Give again, word for word, the line holding "Click the RSI (14) indicator label" and every line after it through the end of the data below. Omit pictures.

INFORMATION PROVIDED:
• • • •
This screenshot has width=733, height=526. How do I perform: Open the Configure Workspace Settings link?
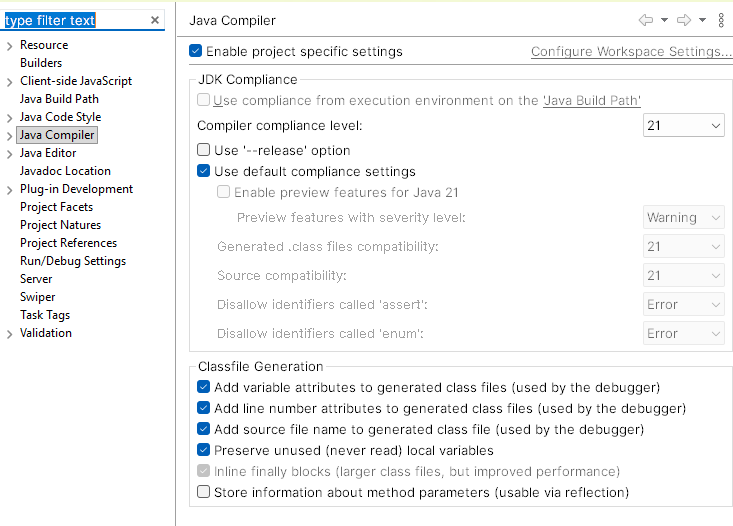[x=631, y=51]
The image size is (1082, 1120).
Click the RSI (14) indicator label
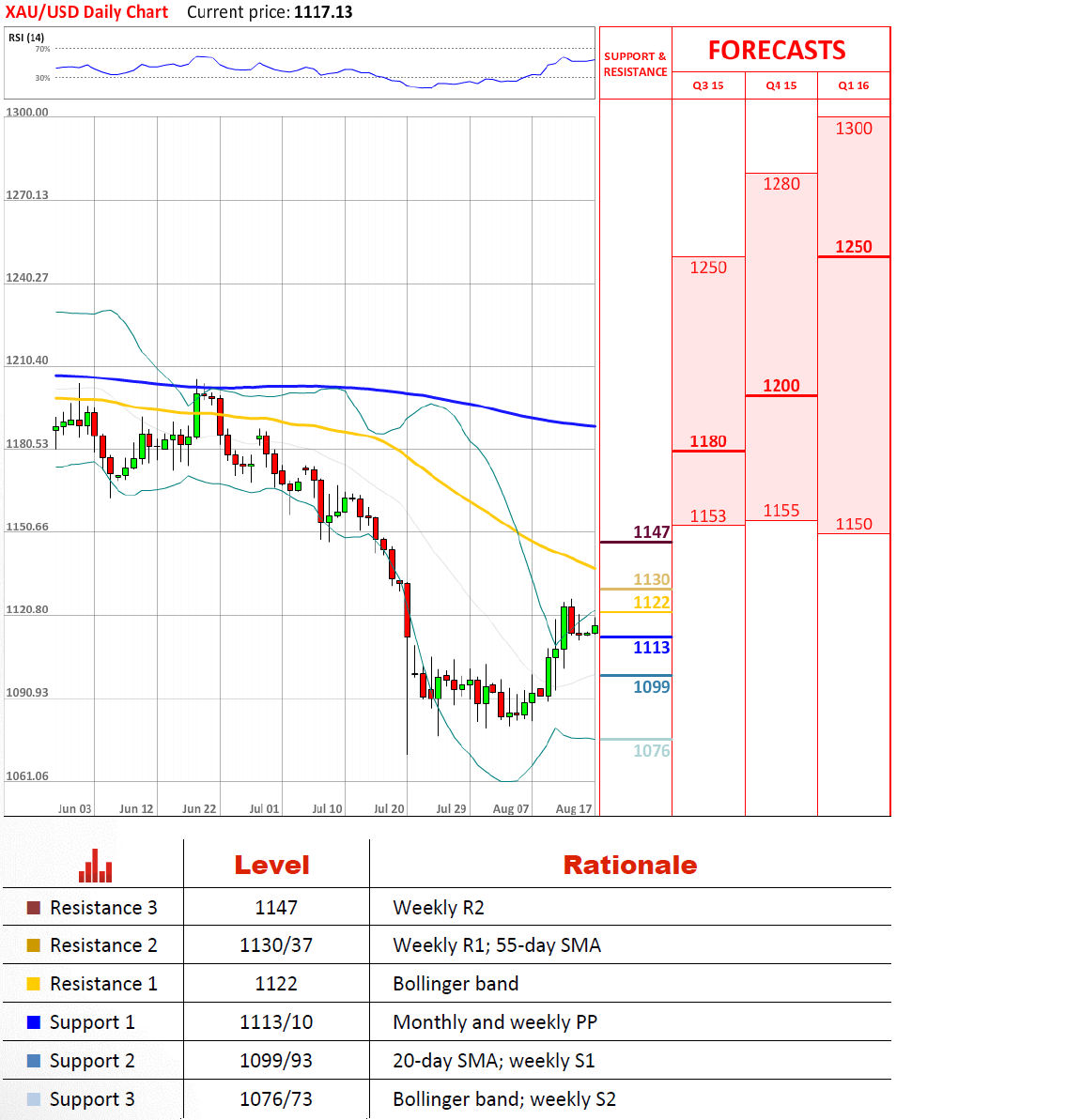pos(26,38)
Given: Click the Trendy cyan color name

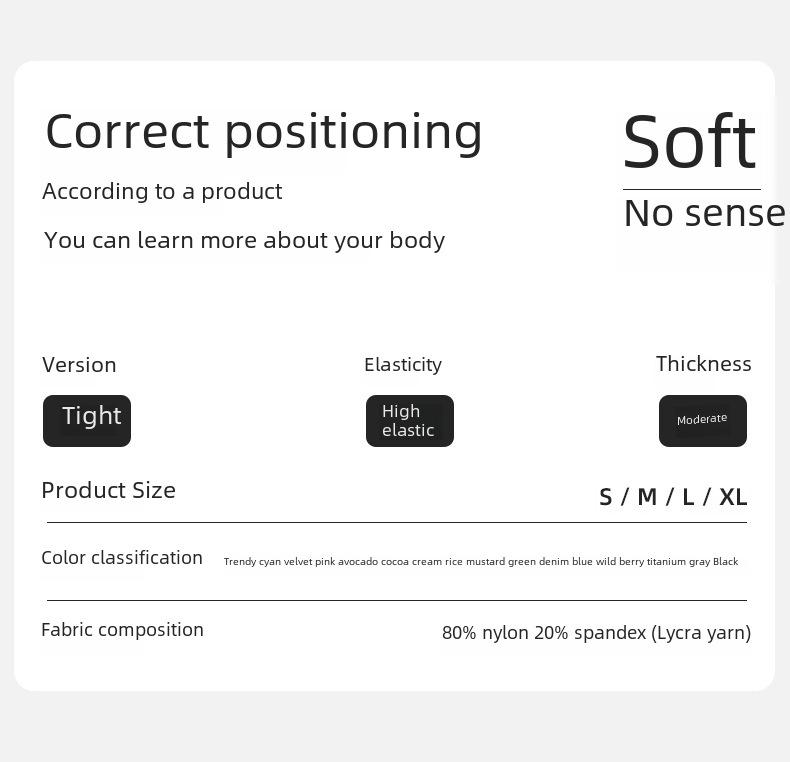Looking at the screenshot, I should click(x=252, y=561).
• • • •
ANSWER TO THE EXERCISE:
Click the RSI (14) indicator label
pos(26,38)
Given: Click the Trendy cyan color name

Looking at the screenshot, I should click(x=252, y=561).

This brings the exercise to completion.